If going to see a fertility specialist and thinking you will automatically end up doing IVF makes you freeze with fear, then you can defrost, because I am pleased to tell you otherwise.

There are in fact a range of early fertility treatment options to consider first.

Our statistics show that only about 20 to 30 per cent of our patients who see our fertility specialists actually go on to IVF treatment.

Often IVF is not required as there are a number of simpler fertility treatment options that can substantially improve a person’s chances of pregnancy. These include looking at lifestyle factors, timing, ovulation induction (OI), intra-uterine insemination (IUI), surgery, and hormone therapy.

Lifestyle factors
There are a number of lifestyle changes that can be implemented to maximise your chances of conception and give your baby the best start in life. When trying to conceive, the reproductive health of both the male and female is equally important. Factors like weight, stress, diet, alcohol, caffeine, medications and other habits can be assessed to determine if they are impacting your chances of success.

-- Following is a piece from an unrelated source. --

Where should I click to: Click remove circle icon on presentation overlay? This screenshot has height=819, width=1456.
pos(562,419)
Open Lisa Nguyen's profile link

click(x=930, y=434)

Timing of ovulation is critical to successfully conceiving. The general rule is ovulation usually occurs about two weeks before your period starts. With the help of a specialist you may be able to more accurately pinpoint your ovulation dates as it is very individual and dependent on how long the menstrual cycle is and will not always be on day 14.

Ovulation induction
This involves stimulating the ovaries to encourage or regulate ovulation. Various fertility medications are available for ovulation induction, and your physician will choose the drug or combination of stimulation drugs that is best in each case. The two most common methods are:

  • Clomiphene citrate: This involves the use of medication (Clomid or Seraphine) to stimulate the ovaries and encourage or regulate ovulation. This medication is normally prescribed to women with infrequent periods and long ovulation cycles.
  • Follicle-stimulating hormone (FSH): Ovarian stimulation is stronger with this method, stimulating the development of the fluid-filled sacs containing the eggs. At City Fertility Centre we are very careful to regularly monitor our patients to minimise possible complications relating to overstimulation.

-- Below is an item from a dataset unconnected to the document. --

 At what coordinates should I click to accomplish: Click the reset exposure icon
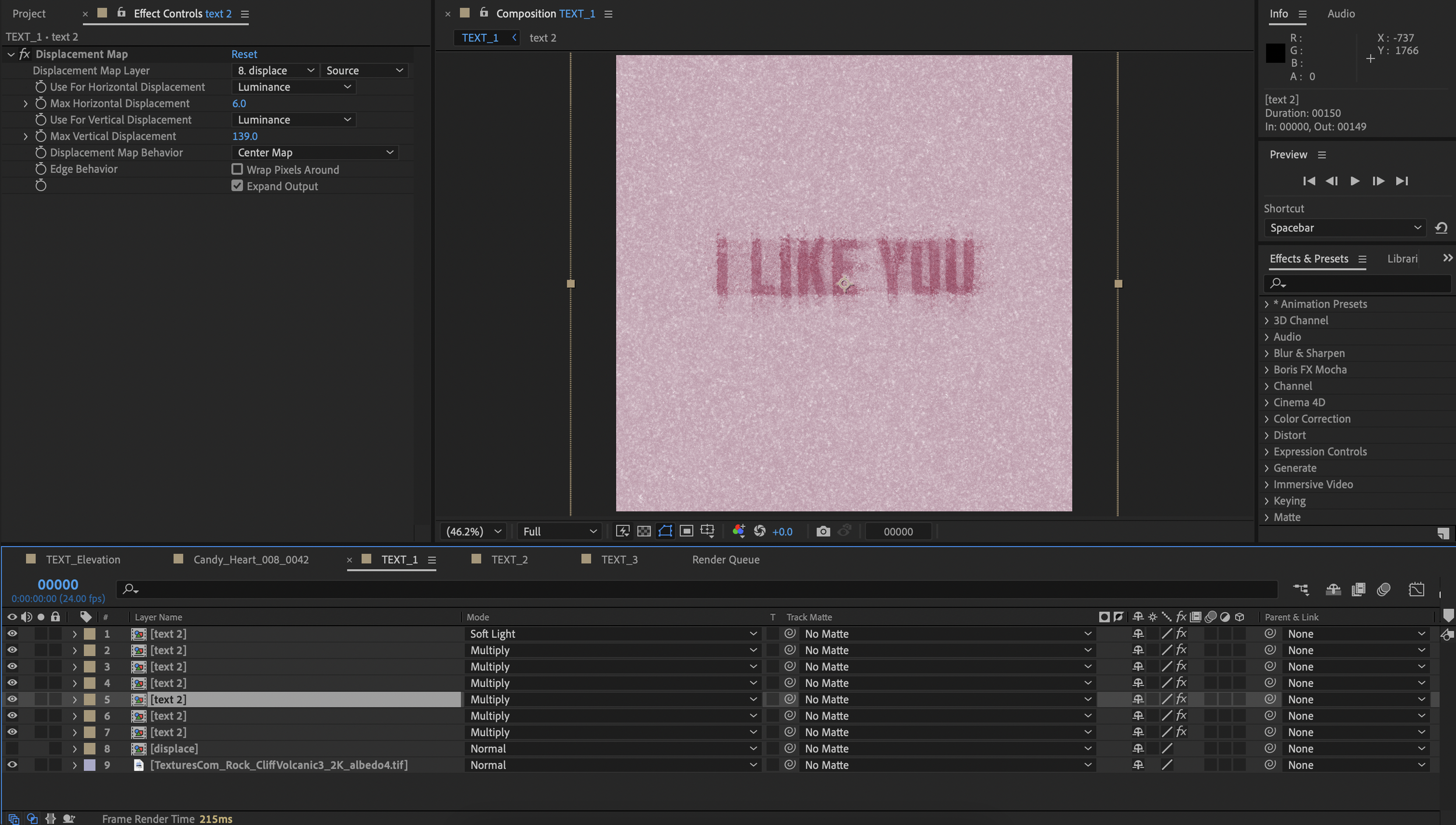(759, 531)
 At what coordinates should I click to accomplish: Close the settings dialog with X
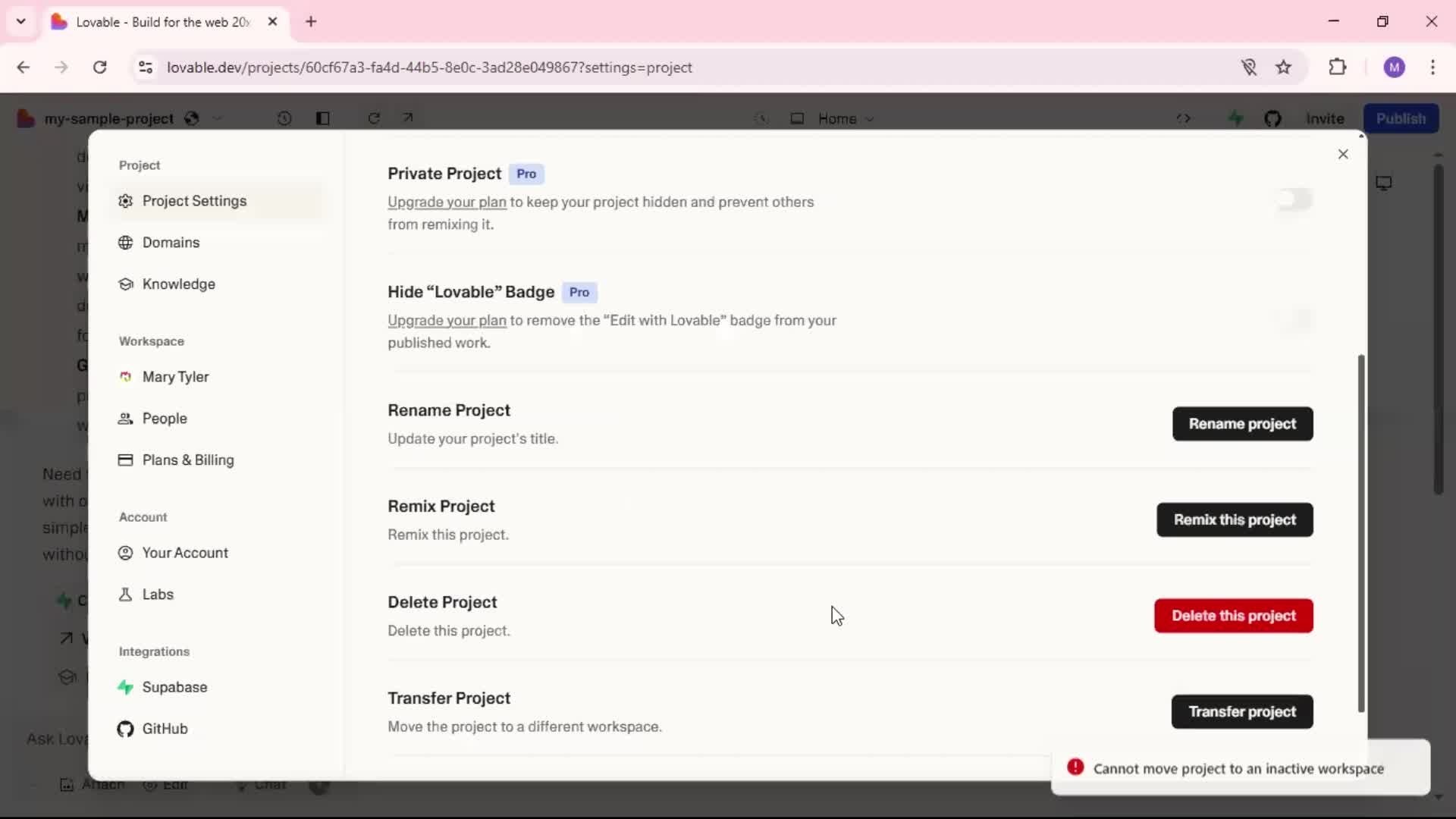(1343, 155)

Intra-Uterine Insemination (IUI)
Intra-uterine insemination is a procedure in which treated sperm is inserted into a woman’s uterus directly, in order to improve the likelihood of fertilisation. IUI can involve the use of fresh sperm (from the partner) or frozen sperm (from the partner or a donor). It can be useful in diagnoses of irregular ovulation, unexplained infertility or sexual dysfunction.

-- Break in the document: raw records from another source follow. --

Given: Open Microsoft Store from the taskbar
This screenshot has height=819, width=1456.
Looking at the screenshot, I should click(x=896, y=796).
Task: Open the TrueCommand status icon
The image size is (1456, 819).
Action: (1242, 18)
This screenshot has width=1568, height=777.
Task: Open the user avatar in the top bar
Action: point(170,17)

For women, surgery can often improve the chances of conception when the cause of infertility can be traced to past inflammation or infections which have created scarring or conditions such as fibroids, endometriosis and other tubal or uterine issues. The surgery aims to remove or minimise any issues that may be preventing successful conception. For men, surgery for a condition known as varicocele can sometimes help. This condition is where the veins of the scrotum become abnormally enlarged, may be surgically treated by clipping or tying the veins.

Hormone therapy for men
Hormonal imbalances that affect sperm development can be treated by gonadotrophin therapy. Gonadotrophins are protein hormones sometimes used to treat unexplained male infertility in the cases of abnormally low sperm counts or when less than 40% of sperm are mobile. Other drug treatments include using antibiotics to treat infertility caused by infections. Careful consideration should be made when deciding which treatment options are right for you and these can be discussed with your fertility specialist. If you have not achieved a pregnancy after a year (or six months if you are over 35) of unprotected intercourse, you should seek medical advice from your GP or a specialist.